The Collected Poems Of Emily Dickinson, by Emily Dickinson with introduction and notes by Rachel Wetzsteon
In high school I had to interpret a poem by Emily Dickinson (not included in this volume) as part of my IB education, and since then I have had a fondness for her works but not a great deal of familiarity with her larger body of works aside from those I read at the time. As is often the case, the sight of seeing an inexpensive collection of her works in a bookstore is generally enough for me to explore my interest in her works. As a poet myself, I certainly have an interest in reading excellent works of poetry by other writers , and this book certainly fits the bill. This is not to say that I share the author’s perspective but rather that her influence on my own writing is something to acknowledge and her perspective is one that I certainly understand even if it is one that I find it necessary to critique. It is certainly worthwhile and intriguing to note that Emily Dickinson is someone whose writing was not highly regarded at the time because of its unsettling and slanted nature but that her poems are, I think justly, better regarded by contemporary poets and readers who find her poetry matches our own slanted and unsettling times.
This particular book is a bit more than 300 pages long and includes somewhere in the neighborhood of a quarter to a third of the poet’s entire work. Even so, this is a sizable body of work that ought to please those who are fans of Emily Dickinson’s writings in a form that restores her works to their manuscript originals rather than the edits that her work suffered towards the beginning of its published history. The poetess was a recluse during her life and her work was not particularly supported by her family, and one can see in these poems a mind that is alert and a heart that is passionate but also somewhat timid and gentle with its desire and longing turned in on themselves with a deep distaste for candor and judgment. The collection is divided into five parts: life, nature, love, time and eternity, and The Single Hound, a division which seeks to disguise how much Dickinson is interested in questions of death as well as a somewhat self-absorbed approach to natural theology. Nonetheless, although the author shows a defective religious worldview that denies biblical authority in exchange for her own subjective personal perspective, the poems themselves are still beautiful enough and occasionally very thoughtful and inspiring.

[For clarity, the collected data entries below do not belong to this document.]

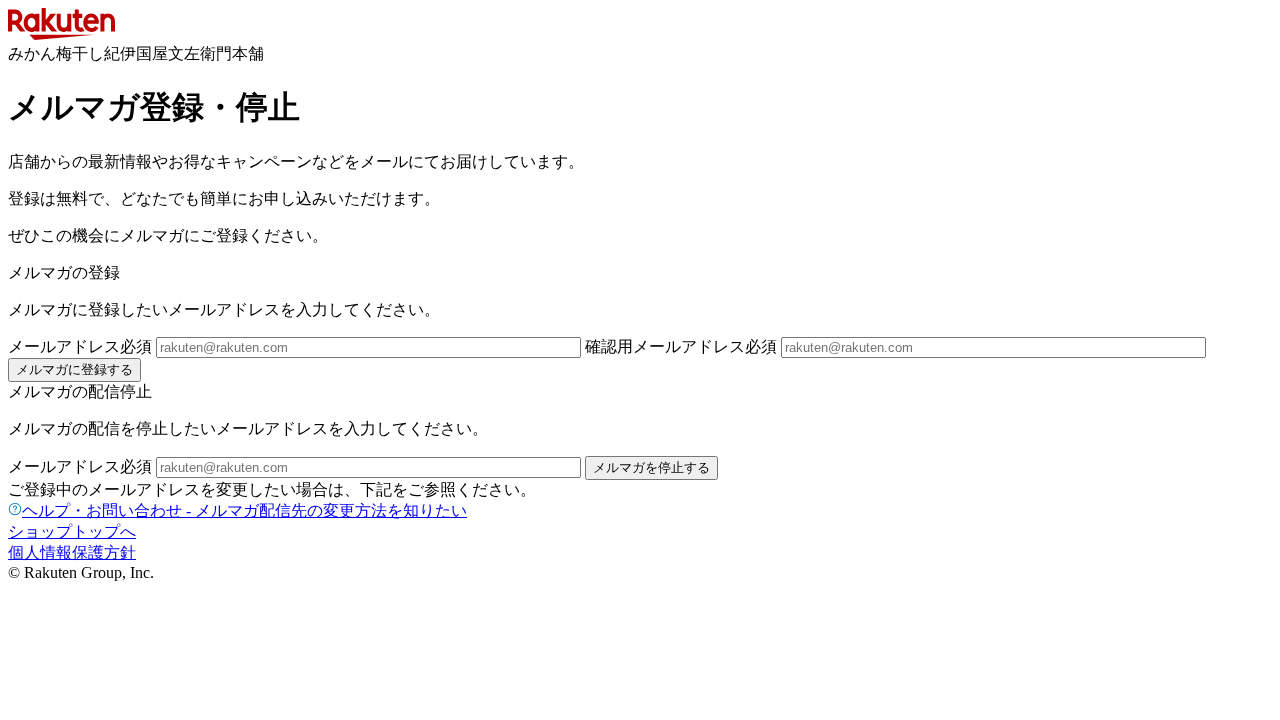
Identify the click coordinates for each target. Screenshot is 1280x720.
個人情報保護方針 (72, 552)
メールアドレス (80, 346)
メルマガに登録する (74, 369)
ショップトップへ (72, 531)
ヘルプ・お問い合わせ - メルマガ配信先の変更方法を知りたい (244, 510)
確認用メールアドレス (681, 346)
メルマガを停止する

When dealing with Emily Dickinson there are at least a couple of issues that one must deal with. The less serious one is a question of style. Dickinson writes with a pleasant conversational tone but one whose slant rhymes and uncanny aspects make them unsettling to someone who wants clear and obvious rhyme in the style of the poetry of the time which has not aged well in our own time. I find the end stops and odd aspects of the writer’s work quite appealing personally. Likewise, the author regularly adopts a somewhat odd language that reflects her keen observation of the natural aspects of her local environment as well as her vivid imagination and her preoccupation with death and eternity, none of which I find particularly problematic either. What I do find problematic is the poet’s rejection of the authority of scripture as well as the aspect of God as a judge. To be sure, this puts her in firm agreement with some of the more blameworthy aspects of our own contemporary culture, and likely accounts for at least part of her popularity as a poet, but it does put a considerable distance between her own worldview and my own.